Il Vangelo odierno: In quel giorno, venuta la sera, Gesù disse ai suoi discepoli: «Passiamo all’altra riva». E, congedata la folla, lo presero con sé, così com’era, nella barca. C’erano anche altre barche con lui.
Ci fu una grande tempesta di vento e le onde si rovesciavano nella barca, tanto che ormai era piena. Egli se ne stava a poppa, sul cuscino, e dormiva. Allora lo svegliarono e gli dissero: «Maestro, non t’importa che siamo perduti?».
Si destò, minacciò il vento e disse al mare: «Taci, calmati!». Il vento cessò e ci fu grande bonaccia. Poi disse loro: «Perché avete paura? Non avete ancora fede?».
E furono presi da grande timore e si dicevano l’un l’altro: «Chi è dunque costui, che anche il vento e il mare gli obbediscono?» (Mc 4,35-41 – XII TO B).
Non ci sono solo le guerre, ci sono tante situazioni di incertezza e di paura. La paura è, di fatto, una condizione esistenziale. Nella vita sono tante le paure: quella di crescere, di essere autonomi, di intraprendere relazioni stabili e durature, di non trovare o cambiare lavoro; ci sono le paure delle malattie, dei rischi per strada, del terrorismo, di incappare in ladri, briganti, maniaci sessuali, pedofili, violentatori, truffatori. E così via. Su di tutte emerge, madre e sovrana, la paura della morte. Forse oggi le avvertiamo di più perché siamo molto più fragili rispetto alle generazioni passate. Tuttavia si comprende bene come il problema è, innanzitutto, antropologico, prima che sociale e politico. Ovviamente non esistono ricette, vista l’ampiezza del problema e i suoi mille volti. Certamente esistono percorsi educativi e psicologici che aiutano a fronteggiare e superare le tante paure. Come esiste, nel nostro caso, una riflessione che va fatta su fede e paura.

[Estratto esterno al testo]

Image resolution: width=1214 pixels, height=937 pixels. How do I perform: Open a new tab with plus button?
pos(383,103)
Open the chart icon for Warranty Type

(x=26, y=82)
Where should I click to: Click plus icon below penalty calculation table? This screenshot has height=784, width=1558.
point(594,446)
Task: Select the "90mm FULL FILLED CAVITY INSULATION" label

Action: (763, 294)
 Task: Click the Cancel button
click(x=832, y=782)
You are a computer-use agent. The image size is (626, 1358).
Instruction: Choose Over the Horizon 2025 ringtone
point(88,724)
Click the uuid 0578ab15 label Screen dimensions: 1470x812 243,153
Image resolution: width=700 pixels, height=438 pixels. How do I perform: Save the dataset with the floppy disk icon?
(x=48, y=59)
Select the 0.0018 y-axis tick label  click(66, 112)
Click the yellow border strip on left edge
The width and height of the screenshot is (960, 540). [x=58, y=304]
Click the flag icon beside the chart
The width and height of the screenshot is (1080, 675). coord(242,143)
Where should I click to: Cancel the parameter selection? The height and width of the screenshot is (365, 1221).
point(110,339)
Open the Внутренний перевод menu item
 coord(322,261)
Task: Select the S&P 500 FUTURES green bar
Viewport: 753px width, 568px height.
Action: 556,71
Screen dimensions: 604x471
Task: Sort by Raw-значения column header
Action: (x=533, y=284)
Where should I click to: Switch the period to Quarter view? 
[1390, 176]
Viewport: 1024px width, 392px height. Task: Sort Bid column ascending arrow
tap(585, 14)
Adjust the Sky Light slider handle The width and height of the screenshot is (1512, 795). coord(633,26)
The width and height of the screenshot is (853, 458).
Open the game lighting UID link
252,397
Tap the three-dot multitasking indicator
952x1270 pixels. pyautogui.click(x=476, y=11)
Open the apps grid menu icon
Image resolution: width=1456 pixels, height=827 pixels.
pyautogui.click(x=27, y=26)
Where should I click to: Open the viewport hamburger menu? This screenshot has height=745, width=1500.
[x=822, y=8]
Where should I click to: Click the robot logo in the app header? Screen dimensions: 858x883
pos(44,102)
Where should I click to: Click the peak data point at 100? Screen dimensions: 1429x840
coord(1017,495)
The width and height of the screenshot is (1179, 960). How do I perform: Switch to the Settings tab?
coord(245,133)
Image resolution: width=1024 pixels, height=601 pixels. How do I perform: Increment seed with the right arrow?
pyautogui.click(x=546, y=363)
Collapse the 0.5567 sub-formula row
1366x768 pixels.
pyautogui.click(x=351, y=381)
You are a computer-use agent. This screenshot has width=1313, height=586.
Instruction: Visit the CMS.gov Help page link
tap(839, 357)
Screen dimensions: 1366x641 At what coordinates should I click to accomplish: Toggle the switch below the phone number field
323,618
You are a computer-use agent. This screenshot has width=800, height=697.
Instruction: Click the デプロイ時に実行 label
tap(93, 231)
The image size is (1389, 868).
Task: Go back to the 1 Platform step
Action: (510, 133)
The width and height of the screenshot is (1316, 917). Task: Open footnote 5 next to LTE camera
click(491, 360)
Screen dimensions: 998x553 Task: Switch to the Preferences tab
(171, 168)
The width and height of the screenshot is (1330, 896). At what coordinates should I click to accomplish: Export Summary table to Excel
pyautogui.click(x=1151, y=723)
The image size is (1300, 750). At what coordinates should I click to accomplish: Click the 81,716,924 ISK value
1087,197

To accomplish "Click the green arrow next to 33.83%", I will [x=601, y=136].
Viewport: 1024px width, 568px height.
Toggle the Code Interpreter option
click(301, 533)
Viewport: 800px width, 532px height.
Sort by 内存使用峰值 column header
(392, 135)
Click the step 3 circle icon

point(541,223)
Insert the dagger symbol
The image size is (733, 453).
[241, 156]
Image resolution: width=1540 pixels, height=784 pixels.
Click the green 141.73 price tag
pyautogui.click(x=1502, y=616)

Il punto è capire, allora, come e se la nostra fede genera e amplifica incertezze e paure o come le riduce e le controlla. Domande difficili. Gli Apostoli sulla barca, in preda alla paura, vivono un momento di crisi non solo con se stessi, tanto da sentirsi “perduti”, ma anche tra di loro, con la potenza del vento e persino con il Signore Gesù. Il tutto trova espressione in quel grido ansioso: “Maestro, non t’importa che siamo perduti?” . Gesù ristabilisce un ordine pacifico e benefico. Ordina al vento di tacere e di calmarsi. Ma la tempo stesso rimprovera i discepoli per la paura che deriva dalla loro mancanza di fede, ossia da una relazione con Dio in crisi. “Tutto è in relazione”, dice il papa nelle Laudato si’. Quindi se una relazione (con Dio) va in crisi, ne risentono anche le altre tre relazioni fondamentali (con se stessi, con gli altri e con la natura). Si tratta, allora, per chi non lo fa già, di non pensare mai la propria vita a compartimenti stagni, ma pensarla, meditarla, progettarla e realizzarla come un “tutto in relazione”: con se stessi, con gli altri, con la natura e con Dio.
Parole illuminanti quelle di Dietrich Bonhoeffer: “Comprendete l’ora della tempesta e del naufragio, è l’ora della inaudita prossimità di Dio, non della sua lontananza. Là dove tutte le altre sicurezze si infrangono e crollano e tutti i puntelli che reggevano la nostra esistenza sono rovinati uno dopo altro, là dove abbiamo dovuto imparare a rinunciare, proprio là si realizza questa prossimità di Dio, perché Dio sta per intervenire, vuol essere per noi sostegno e certezza. Egli distrugge, lascia che abbia luogo il naufragio, nel destino e nella colpa; ma in ogni naufragio ci ributta su di Lui. Questo ci vuole mostrare: quando tu lasci andare tutto, quando perdi e abbandoni ogni tua sicurezza, ecco, allora sei libero per Dio e totalmente sicuro in Lui. Che solo ci sia dato di comprendere con retto discernimento le tempeste della tribolazione e della tentazione, le tempeste d’alto mare della nostra vita! In esse Dio è vicino, non lontano, il nostro Dio è in croce. La croce è il segno in cui la falsa sicurezza viene sotto posta a giudizio e viene ristabilita la fede in Dio”.